(Dataset entries)
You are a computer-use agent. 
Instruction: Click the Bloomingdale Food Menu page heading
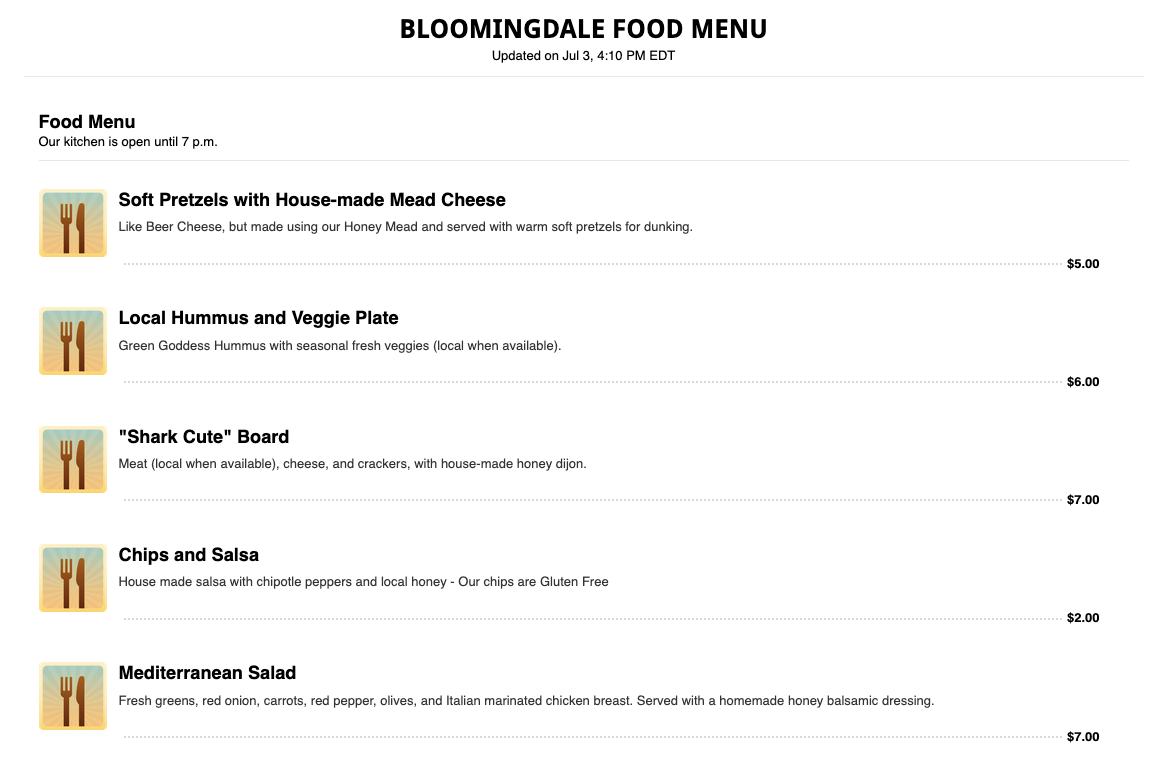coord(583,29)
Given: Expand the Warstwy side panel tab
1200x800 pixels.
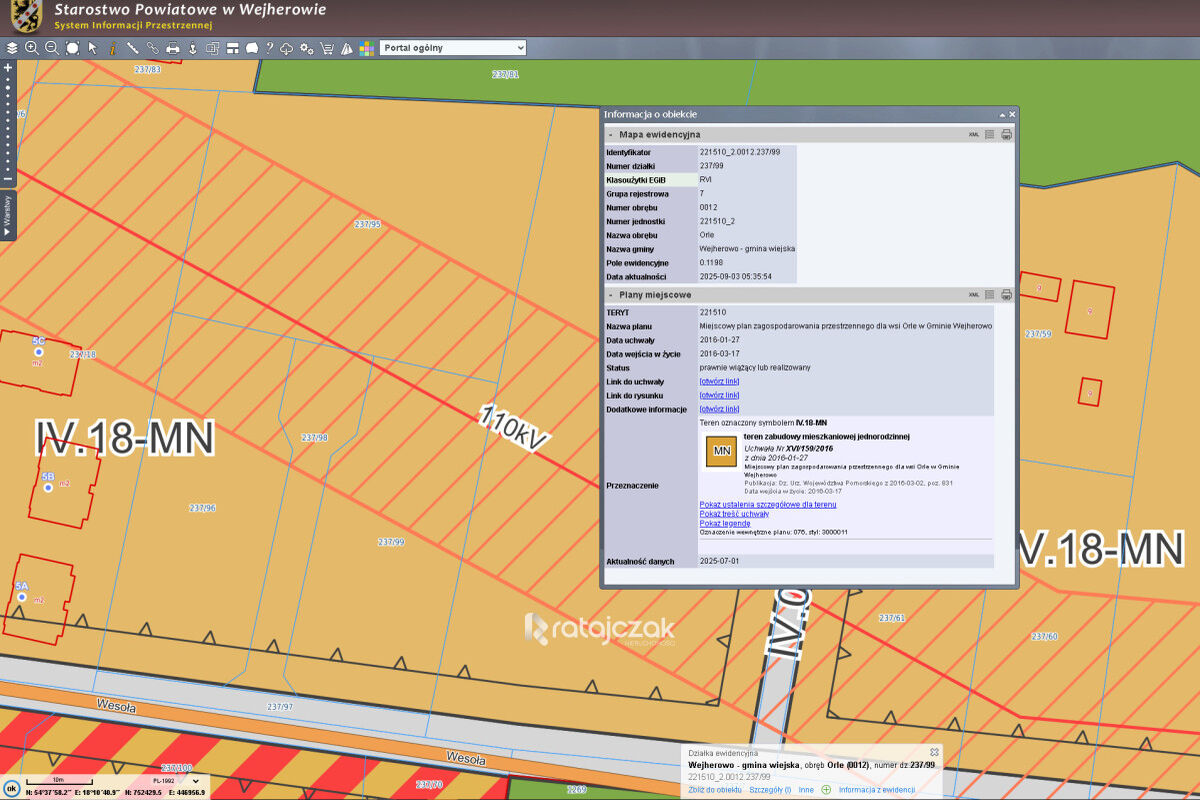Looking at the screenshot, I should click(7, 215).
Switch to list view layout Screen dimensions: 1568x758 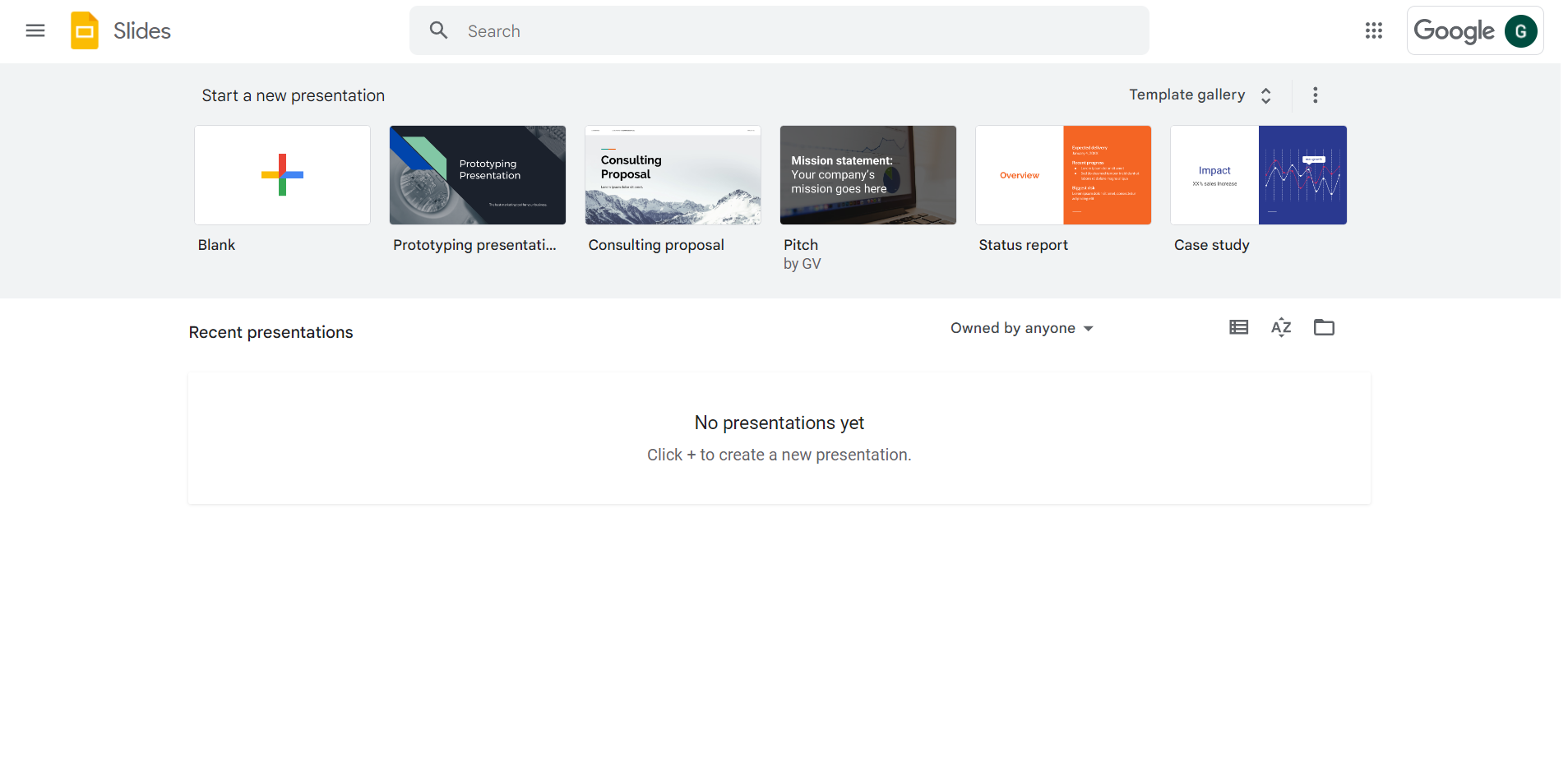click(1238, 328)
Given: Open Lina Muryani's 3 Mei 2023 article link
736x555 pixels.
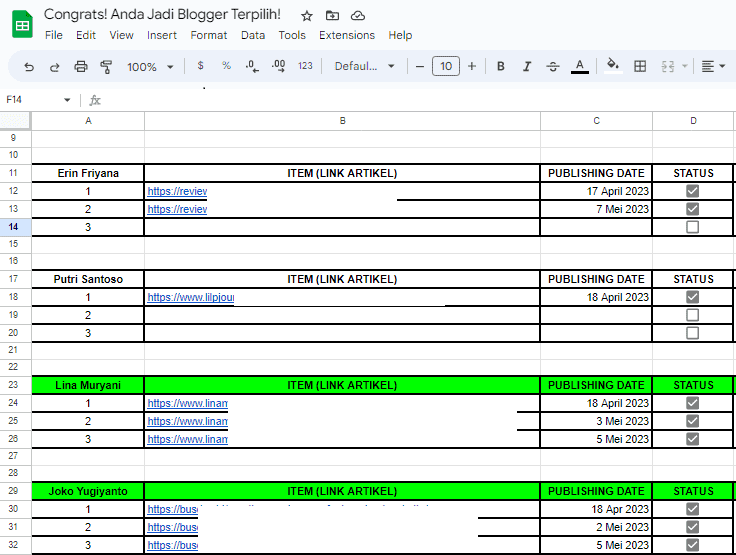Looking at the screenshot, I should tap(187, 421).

==

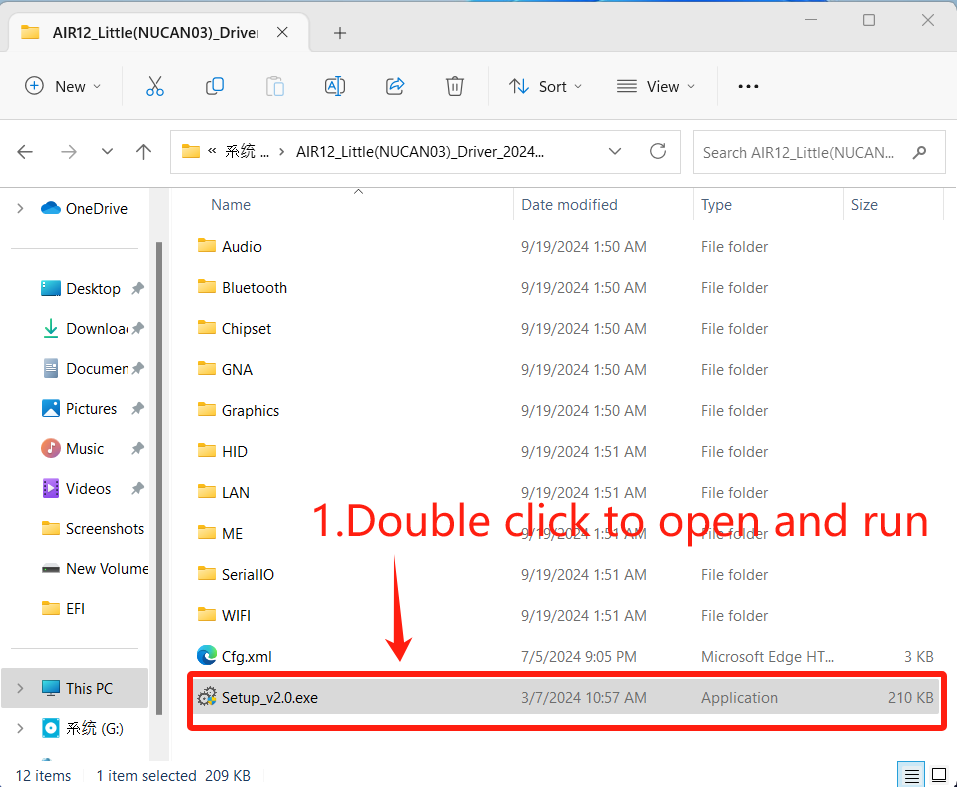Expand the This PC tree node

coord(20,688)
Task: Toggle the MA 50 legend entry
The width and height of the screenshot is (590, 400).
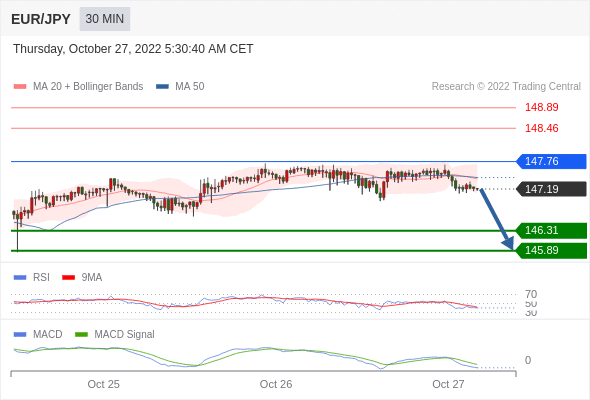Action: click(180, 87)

*EXERCISE REQUIREMENTS*
All lines above that contain "Given" are required in the answer.

*EXERCISE SOLUTION*
Given: Expand the Warstwy side panel tab
Given: Open Lina Muryani's 3 Mei 2023 article link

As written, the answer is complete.